SOURCE TEXT:
↓↓↓

Filter representative sequences according to sequence's length

sixvable · October 16, 2019, 2:23pm

Hello qiime2 team!

Recently I deal with my raw sequence which is sequenced under Miseq PE300 mode.
The quality of sequence is not really good.When I denoise it I found some representative sequences which are short than my expecting length.I blast it and I am sure they are not my target sequences.
So I want to filter my rep-seqs by length but I could not find a plugin which provide the function directly(Just like --p-min-length and --p-max-length).
Although I could transform it to an excel sheet and filter under microsoft office but I still want an easier way by deal under qiime2!
Could u implement that function in next version?

yanxianl · October 16, 2019, 2:42pm

Hi,

I'm not aware of QIIME2 command lines for filtering sequences based on length. Depending on the primers used, the amplicon sizes may actually vary quite a bit. If the goal is to remove the non-targetted sequences, you can try the q2-quality-control plugin, which allows you to filter sequences by alignment, say to a reference database to exclude non-bacterial sequences.

↑↑↑

INFORMATION SUPPLIED:
↓↓↓

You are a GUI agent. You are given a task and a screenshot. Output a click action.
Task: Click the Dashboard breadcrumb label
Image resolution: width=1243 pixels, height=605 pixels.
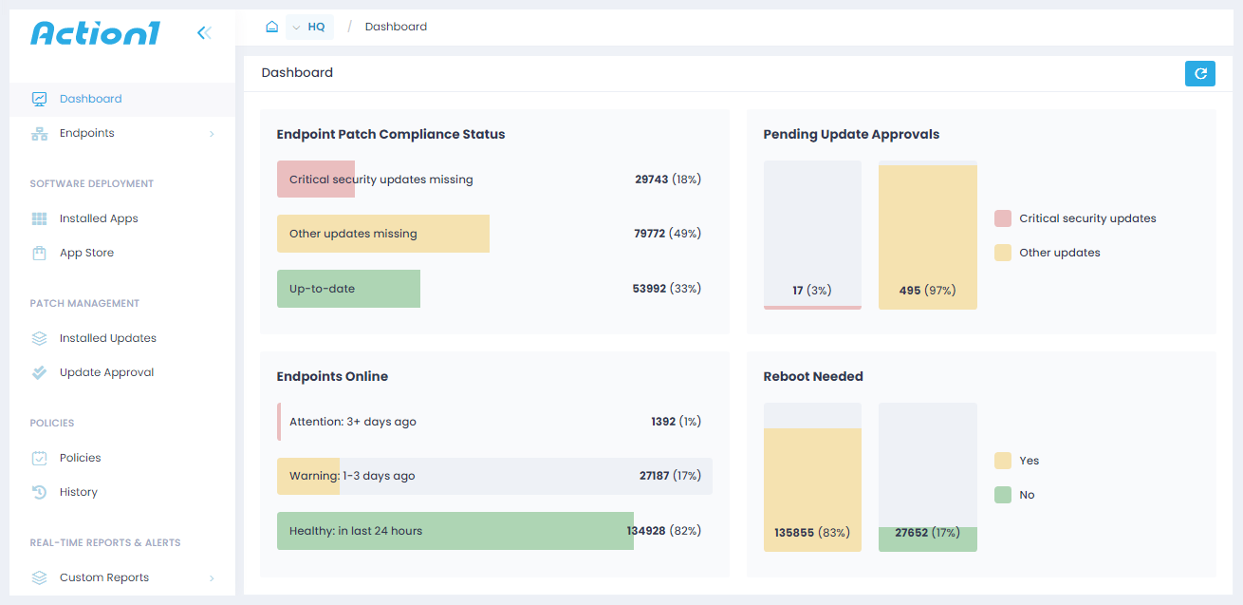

↑↑↑

WORK INSTRUCTION 1: In the forum thread on filtering sequences, list every plugin and command-line option that is named.
WORK INSTRUCTION 2: Copy the forum thread on filtering sequences word for word from "Hello qiime2 team!" to "deal under qiime2!".
WORK INSTRUCTION 3: In the forum thread on filtering sequences, under what mode were the raw sequences sequenced?
The material has no connection to the forum thread on filtering sequences by length.

ANSWER BOX 1: --p-min-length, --p-max-length, q2-quality-control

ANSWER BOX 2:
Hello qiime2 team!

Recently I deal with my raw sequence which is sequenced under Miseq PE300 mode.
The quality of sequence is not really good.When I denoise it I found some representative sequences which are short than my expecting length.I blast it and I am sure they are not my target sequences.
So I want to filter my rep-seqs by length but I could not find a plugin which provide the function directly(Just like --p-min-length and --p-max-length).
Although I could transform it to an excel sheet and filter under microsoft office but I still want an easier way by deal under qiime2!

ANSWER BOX 3: Miseq PE300 mode.